Doing so can mean paying a slight premium on the rate, Seelenbinder says.
But it could also cause you to lose more equity in your home if home values start dropping again. If you decide to move in a few years, that money you cashed out with a refi could eliminate all of your home equity.
Shop around
Shopping around for the best price makes sense for many things, from clothes to groceries and cars to a mortgage — which is likely to be the most expensive purchase of your lifetime.

But when shopping at lenders, be sure you’re comparing apples to apples and getting more than just the loan amount and terms, Seelenbinder says.
“When people shop frequently they just shop for a rate,” he says. Also ask if the loan-to-value ratio, or LTV, makes a difference in the refinancing rate. An LTV of less than 60 percent usually doesn’t make a difference in rates, Seelenbinder says, but having it be 5 percentage points higher could increase the rate or points to be paid to lower the rate.

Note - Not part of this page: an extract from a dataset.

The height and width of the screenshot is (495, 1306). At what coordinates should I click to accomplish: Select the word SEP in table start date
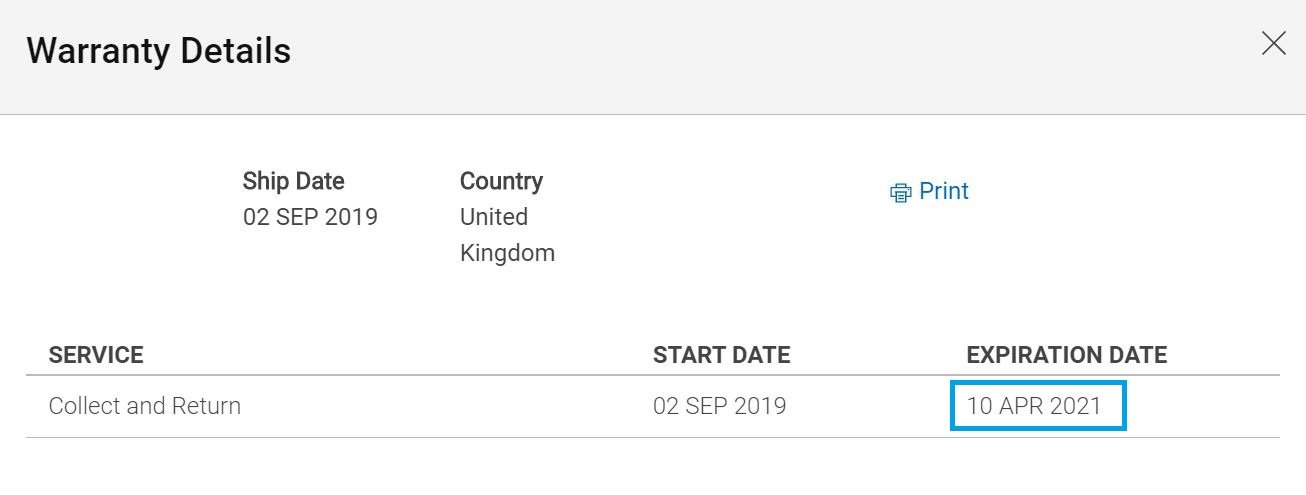[708, 405]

Have a history with your lender
Refinancing with your current lender could save you money. At the very least, it could be less paperwork because you’re already a customer.
Having substantial assets at your bank could help you save on closing costs. Bank of America offers its Preferred Rewards members a lower origination fee on home loans.
Prepare for an appraisal
Not every mortgage refinance requires an appraisal of the home — where a professional assesses the value of the property — but an appraisal could help if the home is likely worth more than what the lender states.
That could lower your LTV and help avoid paying private mortgage insurance, along with receiving a lower interest rate.
To prepare for an appraisal, it can pay to spruce up your home with fresh paint, cleaned carpets and manicured landscaping, says Jeremy David Schachter, a mortgage advisor at Pinnacle Capital Mortgage in Phoenix.
If major remodeling is being done to improve the home’s value, make sure it’s complete before the appraiser gets there and not in a construction phase, Schachter says. He’s had clients who didn’t have kitchens or bathrooms and a refinance was delayed or cancelled.
Low mortgage rates can be an enticement for homeowners to refinance their loan and get a lower rate and a lower monthly mortgage payment. Getting those low rates, however, can take a little more legwork than walking into a lender and taking the first rate they offer.
By using the above methods, borrowers can hopefully get lower interest rates on a refi than they could have otherwise.